Word and element pointing entries:

.....

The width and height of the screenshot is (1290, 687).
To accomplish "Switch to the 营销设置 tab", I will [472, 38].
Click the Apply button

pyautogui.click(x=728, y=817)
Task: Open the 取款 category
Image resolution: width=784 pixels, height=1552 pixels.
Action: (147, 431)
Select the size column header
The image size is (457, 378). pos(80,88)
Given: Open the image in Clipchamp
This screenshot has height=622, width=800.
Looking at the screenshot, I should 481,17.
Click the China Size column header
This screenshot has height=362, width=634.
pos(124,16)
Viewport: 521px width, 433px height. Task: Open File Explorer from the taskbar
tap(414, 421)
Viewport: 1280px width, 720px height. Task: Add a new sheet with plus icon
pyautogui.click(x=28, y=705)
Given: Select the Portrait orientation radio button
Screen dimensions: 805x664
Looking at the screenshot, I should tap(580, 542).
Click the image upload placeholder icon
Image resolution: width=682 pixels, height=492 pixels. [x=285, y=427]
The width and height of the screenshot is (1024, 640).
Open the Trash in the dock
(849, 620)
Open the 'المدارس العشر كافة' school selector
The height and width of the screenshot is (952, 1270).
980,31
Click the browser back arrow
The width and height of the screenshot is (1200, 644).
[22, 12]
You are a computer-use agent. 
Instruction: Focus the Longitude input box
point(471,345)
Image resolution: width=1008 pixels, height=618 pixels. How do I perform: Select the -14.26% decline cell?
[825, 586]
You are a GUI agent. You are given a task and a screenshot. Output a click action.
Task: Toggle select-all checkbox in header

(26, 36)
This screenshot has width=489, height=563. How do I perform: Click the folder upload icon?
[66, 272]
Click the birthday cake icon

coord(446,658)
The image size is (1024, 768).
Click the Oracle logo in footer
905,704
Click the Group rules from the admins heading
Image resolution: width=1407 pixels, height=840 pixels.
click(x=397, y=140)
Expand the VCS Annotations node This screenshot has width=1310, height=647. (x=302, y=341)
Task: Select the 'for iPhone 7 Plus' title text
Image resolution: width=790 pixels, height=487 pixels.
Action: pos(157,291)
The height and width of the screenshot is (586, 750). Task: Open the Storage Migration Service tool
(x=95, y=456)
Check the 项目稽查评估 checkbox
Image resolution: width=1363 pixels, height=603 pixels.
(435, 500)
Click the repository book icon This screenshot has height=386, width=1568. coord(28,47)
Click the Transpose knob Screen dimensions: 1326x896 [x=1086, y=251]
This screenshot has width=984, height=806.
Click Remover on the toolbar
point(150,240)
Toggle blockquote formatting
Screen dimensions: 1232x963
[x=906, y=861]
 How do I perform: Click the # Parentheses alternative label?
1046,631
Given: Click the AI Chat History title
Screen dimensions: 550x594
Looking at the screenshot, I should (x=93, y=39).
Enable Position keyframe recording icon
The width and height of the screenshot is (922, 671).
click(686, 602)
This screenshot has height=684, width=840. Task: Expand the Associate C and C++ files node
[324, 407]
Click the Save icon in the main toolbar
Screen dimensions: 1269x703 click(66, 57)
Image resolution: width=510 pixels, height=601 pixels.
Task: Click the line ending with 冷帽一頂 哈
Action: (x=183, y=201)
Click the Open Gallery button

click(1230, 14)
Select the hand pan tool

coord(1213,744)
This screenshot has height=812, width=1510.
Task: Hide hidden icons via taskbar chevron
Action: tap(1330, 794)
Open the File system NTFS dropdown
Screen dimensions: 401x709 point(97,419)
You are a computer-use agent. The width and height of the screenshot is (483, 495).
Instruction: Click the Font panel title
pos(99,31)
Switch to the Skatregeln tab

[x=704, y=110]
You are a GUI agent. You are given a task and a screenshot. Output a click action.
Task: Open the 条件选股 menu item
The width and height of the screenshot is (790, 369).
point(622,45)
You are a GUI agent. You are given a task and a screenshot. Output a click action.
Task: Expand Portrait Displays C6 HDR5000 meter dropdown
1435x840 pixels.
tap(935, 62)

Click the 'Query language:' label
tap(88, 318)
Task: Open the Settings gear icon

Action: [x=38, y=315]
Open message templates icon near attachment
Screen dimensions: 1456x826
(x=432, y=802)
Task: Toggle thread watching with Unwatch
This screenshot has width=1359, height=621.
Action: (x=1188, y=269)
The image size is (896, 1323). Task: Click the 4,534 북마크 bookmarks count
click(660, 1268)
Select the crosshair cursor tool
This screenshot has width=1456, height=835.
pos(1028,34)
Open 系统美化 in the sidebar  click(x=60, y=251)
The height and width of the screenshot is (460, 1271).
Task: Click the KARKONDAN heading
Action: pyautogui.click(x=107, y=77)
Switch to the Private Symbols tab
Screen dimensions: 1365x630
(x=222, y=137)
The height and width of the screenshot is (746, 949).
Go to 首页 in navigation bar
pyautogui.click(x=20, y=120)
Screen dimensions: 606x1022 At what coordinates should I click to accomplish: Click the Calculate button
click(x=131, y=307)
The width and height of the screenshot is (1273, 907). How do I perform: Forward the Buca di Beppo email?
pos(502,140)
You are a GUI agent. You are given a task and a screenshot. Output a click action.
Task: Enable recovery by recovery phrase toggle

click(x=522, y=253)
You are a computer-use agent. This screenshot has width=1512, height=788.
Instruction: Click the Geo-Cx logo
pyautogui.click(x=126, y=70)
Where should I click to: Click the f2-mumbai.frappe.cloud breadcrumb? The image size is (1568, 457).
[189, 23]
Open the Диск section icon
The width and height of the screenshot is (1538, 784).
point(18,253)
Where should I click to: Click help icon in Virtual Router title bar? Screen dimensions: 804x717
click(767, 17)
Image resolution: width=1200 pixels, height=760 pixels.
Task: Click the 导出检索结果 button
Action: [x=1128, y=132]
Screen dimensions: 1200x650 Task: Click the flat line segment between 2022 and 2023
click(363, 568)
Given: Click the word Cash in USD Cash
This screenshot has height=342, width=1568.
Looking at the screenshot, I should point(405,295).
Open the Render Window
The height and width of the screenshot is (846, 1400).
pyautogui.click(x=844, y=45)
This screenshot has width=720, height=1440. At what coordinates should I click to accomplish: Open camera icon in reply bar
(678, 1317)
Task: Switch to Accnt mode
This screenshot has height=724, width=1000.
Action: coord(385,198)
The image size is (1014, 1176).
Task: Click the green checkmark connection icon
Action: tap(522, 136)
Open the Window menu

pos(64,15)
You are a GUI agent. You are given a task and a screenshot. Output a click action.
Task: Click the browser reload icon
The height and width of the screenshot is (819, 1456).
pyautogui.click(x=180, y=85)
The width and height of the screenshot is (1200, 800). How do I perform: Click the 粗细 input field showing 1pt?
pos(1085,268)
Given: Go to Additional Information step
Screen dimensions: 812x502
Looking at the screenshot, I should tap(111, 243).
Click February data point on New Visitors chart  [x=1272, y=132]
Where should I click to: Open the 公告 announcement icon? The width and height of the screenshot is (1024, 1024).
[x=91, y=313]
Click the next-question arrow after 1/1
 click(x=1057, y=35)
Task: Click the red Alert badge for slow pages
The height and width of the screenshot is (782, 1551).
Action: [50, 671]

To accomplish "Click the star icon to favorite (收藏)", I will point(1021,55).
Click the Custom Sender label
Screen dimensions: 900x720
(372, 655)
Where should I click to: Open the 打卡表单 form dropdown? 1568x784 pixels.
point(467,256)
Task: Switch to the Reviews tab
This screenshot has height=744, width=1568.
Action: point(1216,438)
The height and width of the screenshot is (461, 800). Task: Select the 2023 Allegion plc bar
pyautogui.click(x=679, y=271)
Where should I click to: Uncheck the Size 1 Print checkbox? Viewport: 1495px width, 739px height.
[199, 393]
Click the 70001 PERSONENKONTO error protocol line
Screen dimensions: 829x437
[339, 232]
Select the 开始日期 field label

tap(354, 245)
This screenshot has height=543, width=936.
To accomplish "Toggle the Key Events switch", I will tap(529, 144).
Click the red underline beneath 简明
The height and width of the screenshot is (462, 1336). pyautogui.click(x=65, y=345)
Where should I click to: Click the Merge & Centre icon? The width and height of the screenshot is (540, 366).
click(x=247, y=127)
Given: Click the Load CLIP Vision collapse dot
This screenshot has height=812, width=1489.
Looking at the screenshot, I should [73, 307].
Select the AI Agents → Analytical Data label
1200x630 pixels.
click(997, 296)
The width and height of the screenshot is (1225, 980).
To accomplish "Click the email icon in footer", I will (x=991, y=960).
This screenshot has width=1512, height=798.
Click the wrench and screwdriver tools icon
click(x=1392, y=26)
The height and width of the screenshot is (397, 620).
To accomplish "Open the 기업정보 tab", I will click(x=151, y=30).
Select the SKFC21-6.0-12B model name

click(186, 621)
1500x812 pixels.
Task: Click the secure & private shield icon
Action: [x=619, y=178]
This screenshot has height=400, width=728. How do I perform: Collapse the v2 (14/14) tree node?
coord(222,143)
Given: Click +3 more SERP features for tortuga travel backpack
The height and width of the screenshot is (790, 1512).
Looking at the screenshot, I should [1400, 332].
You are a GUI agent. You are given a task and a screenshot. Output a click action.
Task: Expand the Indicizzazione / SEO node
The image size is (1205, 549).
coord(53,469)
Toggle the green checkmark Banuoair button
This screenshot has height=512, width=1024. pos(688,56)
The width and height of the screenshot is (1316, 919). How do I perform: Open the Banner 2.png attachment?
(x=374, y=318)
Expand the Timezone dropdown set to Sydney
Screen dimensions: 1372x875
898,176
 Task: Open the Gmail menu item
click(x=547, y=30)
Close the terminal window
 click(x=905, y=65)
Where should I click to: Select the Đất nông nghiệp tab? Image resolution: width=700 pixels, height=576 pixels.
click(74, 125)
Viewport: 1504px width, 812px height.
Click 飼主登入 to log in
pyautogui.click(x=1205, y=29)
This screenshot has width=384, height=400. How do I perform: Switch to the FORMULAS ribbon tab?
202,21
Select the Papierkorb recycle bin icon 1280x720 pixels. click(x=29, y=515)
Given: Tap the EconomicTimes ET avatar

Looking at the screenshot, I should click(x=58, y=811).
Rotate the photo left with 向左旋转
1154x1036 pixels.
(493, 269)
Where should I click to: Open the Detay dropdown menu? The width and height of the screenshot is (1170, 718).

.....

• [EXERCISE BRIEF]
Reproduce the rows from the line with "You are a computer-use agent. This" up to and including the line with "point(18,253)", changing "breadcrumb" to "path link" and leaving everything else as it stands.

• [CORRECT RESULT]
You are a computer-use agent. This screenshot has width=1512, height=788.
Instruction: Click the Geo-Cx logo
pyautogui.click(x=126, y=70)
Where should I click to: Click the f2-mumbai.frappe.cloud path link? The image size is (1568, 457).
[189, 23]
Open the Диск section icon
The width and height of the screenshot is (1538, 784).
point(18,253)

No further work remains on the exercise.